◆ **QUESTIONS ON THE MATERIAL**
**1)** List every nutrient that the buckwheat article below says buckwheat is full of.
**2)** According to the buckwheat article below, how many Yi Chinese had their blood lipids tested by researchers?
**3)** Carry the buckwheat article below forward from its last sentence, writing the next part of it.

━━━━━ SOURCE EXTRACT ━━━━━

Gluten-Free Buckwheat’s Bonanza of Health Benefits

Did You Know… 

… that buckwheat is not wheat at all, contains no gluten, and is considered one of the world’s healthiest foods?

Looking for a healthier, gluten-free alternative to rice and oats?  Buckwheat has a grain-like consistency, but isn’t a grain at all.  It’s actually a fruit seed… and because it contains no wheat or gluten, it’s perfect for the gluten sensitive!  Buckwheat has an impressive nutritional profile—full of magnesium, protein, copper, tryptophan, fiber, and eight essential amino acids, it’s the perfect nutty taste to satisfy cravings and satiate hunger.

Heart Health 

Replacing that bowl of oatmeal with a bowl of buckwheat groats topped with berries is a heart healthy move.  Numerous studies have shown that buckwheat lowers LDL cholesterol (LDL cholesterol is the harmful type of cholesterol that increases your risk of heart disease) and significantly reduces high blood pressure.  The Yi people of China eat a diet high in buckwheat (approximately 100 grams, or 3.5 ounces per day).  Researchers tested the blood lipids of 805 Yi Chinese and found they had lower LDL cholesterol and higher HDL cholesterol (HDL cholesterol is the good kind of cholesterol that protects against heart disease).

Other research has shown that buckwheat can lower blood pressure as effectively as “ACE” hypertension drugs. Buckwheat suppresses the expression of the angiotensin converting enzyme (ACE), thereby regulating blood pressure.

━━━━━ SOURCE MATERIAL ━━━━━

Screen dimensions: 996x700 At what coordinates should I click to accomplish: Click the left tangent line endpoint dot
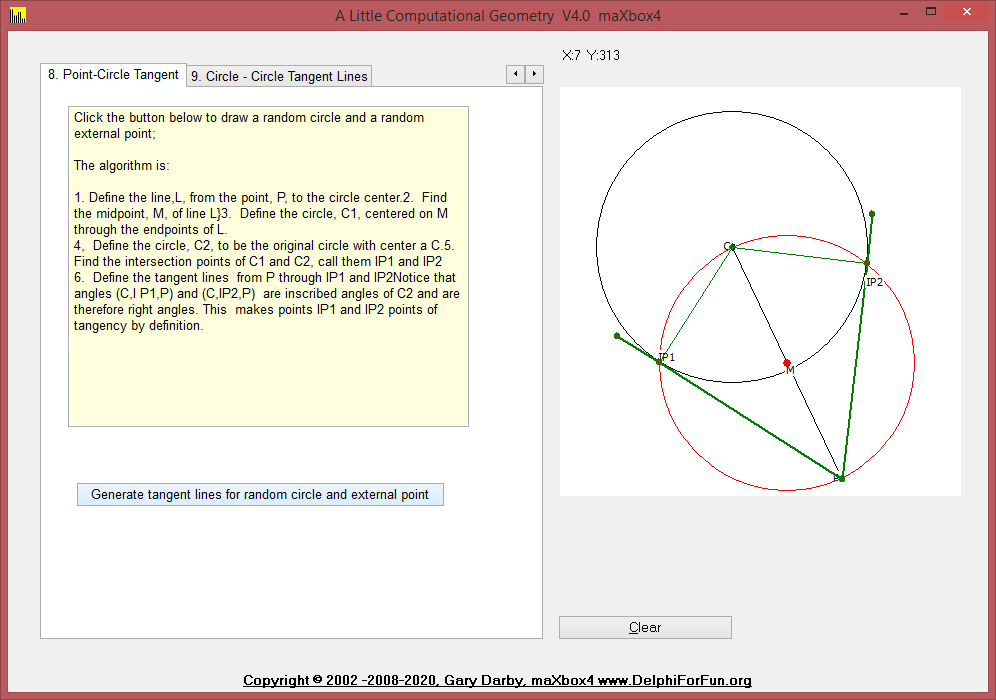pyautogui.click(x=617, y=336)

━━━━━

◆ **RESPONSES PER TASK**
**1)** magnesium, protein, copper, tryptophan, fiber, eight essential amino acids

**2)** 805

**3)**
Buckwheat owes its heart healthy powers to a dense concentration of flavonoids, particularly the antioxidant rutin, which strengthens blood vessels and boosts circulation for optimal blood flow.  And let’s not forget the nutritive effects of magnesium.  Just one cup of buckwheat provides 86 milligrams of magnesium, which relaxes blood vessels and enhances blood flow and nutrient delivery to tissues, cells, and organs.

Diabetes Defender 

What do rice, wheat, and corn all have in common?  They are grains that trigger a spike in blood sugar and can accelerate or exacerbate the onset of prediabetes and diabetes.  Buckwheat, on the other hand, helps regulate blood sugar and insulin responses through the activity of a compound called chiro-inositol, which controls glucose metabolism by helping cells be more receptive to insulin.  One study made up of 36,000 women in Iowa showed that those who ate an average of three servings of whole grains (like buckwheat) a day had a 26% lower risk of diabetes!

Fortify with Fiber 

Foods rich in fiber speed the digestion of food through the intestinal tract, decrease the secretion of bile acids that promote gallstones and other digestive complications, increase insulin sensitivity, and lower heart-compromising triglycerides.  Buckwheat contains 17 grams of fiber per cup, and more protein than rice, millet, or corn.

Cook it Up! 

Substitute buckwheat steamed with parsley, basil, onions, and extra virgin olive oil, for hot cereal.  You can also sprout buckwheat by soaking untoasted seeds in water, draining, and exposing to air for two days.  Add to salads as a crunchy topping… much healthier than croutons!  Buckwheat soba noodles, a Japanese specialty, are sure to dethrone wheat pasta as the healthiest noodle in town!